テラヘルツウインドウ(波長約30 µm~1,000 µm)におけるイメージングシステムや分光システムは、現在、見事な性能を実現できる。しかし、そのようなシステムの利便性、サイズ、コストは、テラヘルツ波を発生させるのに必要な方式が複雑であるため、限られたものになっている。研究者らと産業界が本当に必要とするのは、この領域で動作する費用効率の優れた高性能半導体レーザーである。
解決策は、電子がある量子井戸エネルギーレベルから別のレベルへと移動するいわゆるバンド内遷移を活用するよう設計されたいわゆる量子カスケードレーザー(QCL)にあるかもしれない。

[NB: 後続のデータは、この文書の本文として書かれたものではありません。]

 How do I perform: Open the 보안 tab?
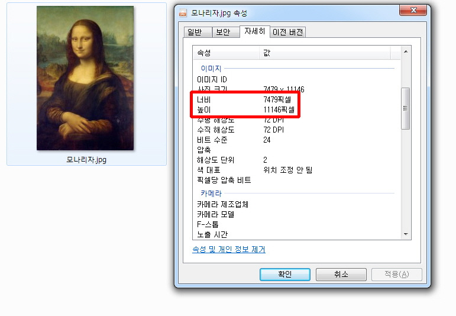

半導体の直接遷移の場合に通常放出されうる光よりはるかに長波長の光を放出する半導体光源の設計が、QCLによって可能となる。今月号では、カリフォルニア大学ロサンゼルス校のB Williamsが、テラヘルツ光源としてのQCLの開発について概説する。最初のデバイスが実証されてからちょうど6年で、テラヘルツQCLは現在ミリワットの連続波光を発生できる段階にまで進歩している。幅広い応用を目指す上では朗報である。